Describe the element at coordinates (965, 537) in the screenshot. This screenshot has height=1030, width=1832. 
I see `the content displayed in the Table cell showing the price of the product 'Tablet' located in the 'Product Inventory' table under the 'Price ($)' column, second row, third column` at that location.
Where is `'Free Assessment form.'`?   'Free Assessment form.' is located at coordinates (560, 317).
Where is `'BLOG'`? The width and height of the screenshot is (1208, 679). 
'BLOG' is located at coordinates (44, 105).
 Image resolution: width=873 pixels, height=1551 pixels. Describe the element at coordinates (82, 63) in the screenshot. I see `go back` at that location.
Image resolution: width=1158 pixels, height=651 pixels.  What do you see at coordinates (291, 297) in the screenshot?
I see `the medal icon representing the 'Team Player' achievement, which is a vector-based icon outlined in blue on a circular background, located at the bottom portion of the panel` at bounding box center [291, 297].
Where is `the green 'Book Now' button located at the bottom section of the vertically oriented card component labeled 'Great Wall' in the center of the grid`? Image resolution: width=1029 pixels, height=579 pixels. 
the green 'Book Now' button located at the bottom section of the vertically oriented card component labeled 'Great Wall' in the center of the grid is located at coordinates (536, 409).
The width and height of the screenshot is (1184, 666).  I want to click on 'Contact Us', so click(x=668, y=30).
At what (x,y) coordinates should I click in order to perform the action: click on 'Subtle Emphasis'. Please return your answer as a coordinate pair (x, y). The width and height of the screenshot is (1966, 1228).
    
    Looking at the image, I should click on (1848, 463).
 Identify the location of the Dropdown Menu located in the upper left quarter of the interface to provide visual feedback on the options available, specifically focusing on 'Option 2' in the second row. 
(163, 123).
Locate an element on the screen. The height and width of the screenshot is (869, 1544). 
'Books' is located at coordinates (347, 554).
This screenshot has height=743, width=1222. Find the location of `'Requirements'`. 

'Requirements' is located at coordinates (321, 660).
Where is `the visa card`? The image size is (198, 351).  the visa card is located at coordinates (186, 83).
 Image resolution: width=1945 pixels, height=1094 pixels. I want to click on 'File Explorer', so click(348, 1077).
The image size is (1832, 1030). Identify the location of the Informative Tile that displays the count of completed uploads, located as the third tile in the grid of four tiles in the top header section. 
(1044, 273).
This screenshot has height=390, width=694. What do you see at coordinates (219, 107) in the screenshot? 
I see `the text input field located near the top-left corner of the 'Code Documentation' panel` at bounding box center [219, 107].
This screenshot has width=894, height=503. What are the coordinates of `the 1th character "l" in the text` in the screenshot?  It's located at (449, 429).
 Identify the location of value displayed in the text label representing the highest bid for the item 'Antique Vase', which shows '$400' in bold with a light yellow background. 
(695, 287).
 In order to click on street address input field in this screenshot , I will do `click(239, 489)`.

* _EXERCISE DETAILS_:
Copy out all of the material above word for word, with nothing changed, added or left out.

* _SOLUTION BELOW_:
Describe the element at coordinates (965, 537) in the screenshot. This screenshot has height=1030, width=1832. 
I see `the content displayed in the Table cell showing the price of the product 'Tablet' located in the 'Product Inventory' table under the 'Price ($)' column, second row, third column` at that location.
Where is `'Free Assessment form.'`?   'Free Assessment form.' is located at coordinates (560, 317).
Where is `'BLOG'`? The width and height of the screenshot is (1208, 679). 
'BLOG' is located at coordinates (44, 105).
 Image resolution: width=873 pixels, height=1551 pixels. Describe the element at coordinates (82, 63) in the screenshot. I see `go back` at that location.
Image resolution: width=1158 pixels, height=651 pixels.  What do you see at coordinates (291, 297) in the screenshot?
I see `the medal icon representing the 'Team Player' achievement, which is a vector-based icon outlined in blue on a circular background, located at the bottom portion of the panel` at bounding box center [291, 297].
Where is `the green 'Book Now' button located at the bottom section of the vertically oriented card component labeled 'Great Wall' in the center of the grid`? Image resolution: width=1029 pixels, height=579 pixels. 
the green 'Book Now' button located at the bottom section of the vertically oriented card component labeled 'Great Wall' in the center of the grid is located at coordinates (536, 409).
The width and height of the screenshot is (1184, 666).  I want to click on 'Contact Us', so click(x=668, y=30).
At what (x,y) coordinates should I click in order to perform the action: click on 'Subtle Emphasis'. Please return your answer as a coordinate pair (x, y). The width and height of the screenshot is (1966, 1228).
    
    Looking at the image, I should click on (1848, 463).
 Identify the location of the Dropdown Menu located in the upper left quarter of the interface to provide visual feedback on the options available, specifically focusing on 'Option 2' in the second row. 
(163, 123).
Locate an element on the screen. The height and width of the screenshot is (869, 1544). 
'Books' is located at coordinates (347, 554).
This screenshot has height=743, width=1222. Find the location of `'Requirements'`. 

'Requirements' is located at coordinates (321, 660).
Where is `the visa card`? The image size is (198, 351).  the visa card is located at coordinates (186, 83).
 Image resolution: width=1945 pixels, height=1094 pixels. I want to click on 'File Explorer', so click(348, 1077).
The image size is (1832, 1030). Identify the location of the Informative Tile that displays the count of completed uploads, located as the third tile in the grid of four tiles in the top header section. 
(1044, 273).
This screenshot has height=390, width=694. What do you see at coordinates (219, 107) in the screenshot? 
I see `the text input field located near the top-left corner of the 'Code Documentation' panel` at bounding box center [219, 107].
This screenshot has width=894, height=503. What are the coordinates of `the 1th character "l" in the text` in the screenshot?  It's located at (449, 429).
 Identify the location of value displayed in the text label representing the highest bid for the item 'Antique Vase', which shows '$400' in bold with a light yellow background. 
(695, 287).
 In order to click on street address input field in this screenshot , I will do `click(239, 489)`.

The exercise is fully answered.